Литмир - Электронная Библиотека

Как пить дать, приворожила к своей Настасье барского сына. И родится в том союзе силы людской и ведьмовской не меньшее, чем настоящее чудовище.

И родилась Варвара. Отцовская копия: длинноногая, широкоскулая, всё детство служанки посмеивались над неказистым тонкокостным вороненком. Где в таком тельце завестись пышному женскому здоровью? В каких чреслах погодя вынашивать барских дочерей и благородных наследников? Да только замолкали они, стоило Варе обернуться на нестройные смешки и шепот. Глаза. Унаследовала она от бабки своей ведьмовские глаза, так решили все сразу. Не алые, нет. Пронзительно-сиреневые, в яркой радужке которых глубоким пятном сиял черный зрачок. Погляди дольше — затянут в черный омут, закружится голова. Нечеловеческие, видно ж сразу. Колдовские.

Вспомнились бесовские силы их рода женского крепостными сразу, как только матушка выделила опочивальню для Аксиньи Федоровны. К Варваре намертво прикипело прозвище ведьма-барыня, тайком произносимое во время тяжелой крестьянской работы.

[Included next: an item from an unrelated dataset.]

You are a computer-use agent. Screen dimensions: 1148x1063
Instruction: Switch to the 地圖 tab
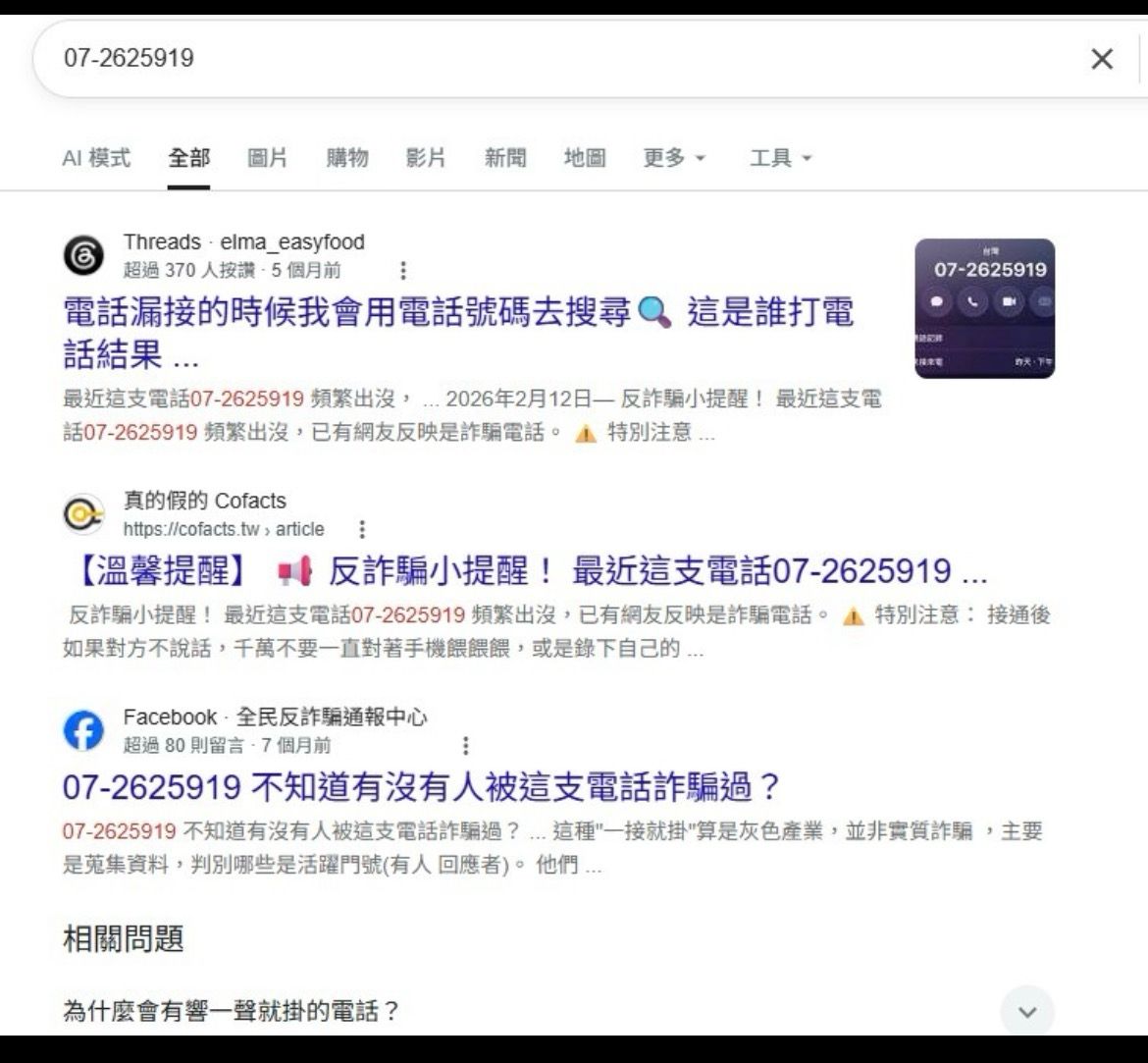tap(584, 157)
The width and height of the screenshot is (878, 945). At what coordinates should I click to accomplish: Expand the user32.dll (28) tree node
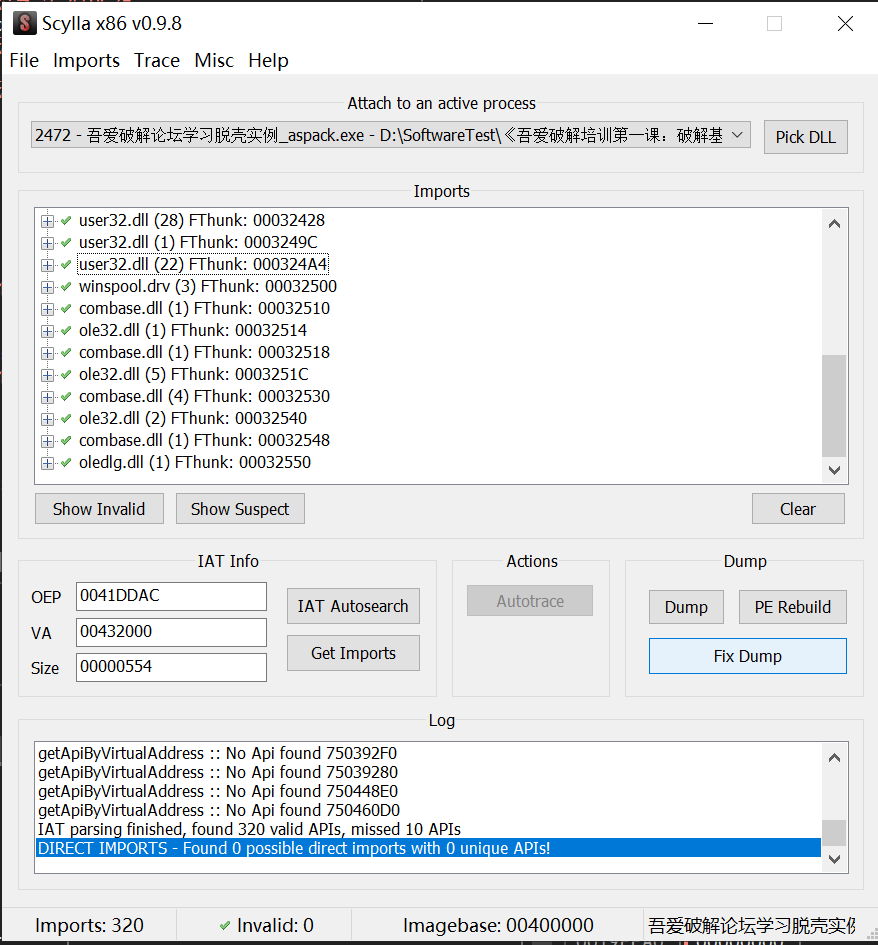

Да только ей едино было, пока никто в глаза подобное сказать не осмелился. Трусливо прятали взгляд, опускали головы, с замиранием слушали. С неё и этого достаточно.

Варя знала, что слово её ненарушимо, что власть в Поместье оспорить никто не сможет. Это вливалось в неё с молоком, об этом шептала мать вместо сказок на ночь: умей распоряжаться своею силой и умей склонить голову перед силой тех, кто добился большего. Подстраивайся, будь мудрее, хитрее, не забывай, что власть женщины в её коварстве.

И она понимала, слушалась, не смела возразить. Кроме одного раза, когда материнское слово оказалось слабее душевных терзаний. Потому что иначе жить было страшно и тошно.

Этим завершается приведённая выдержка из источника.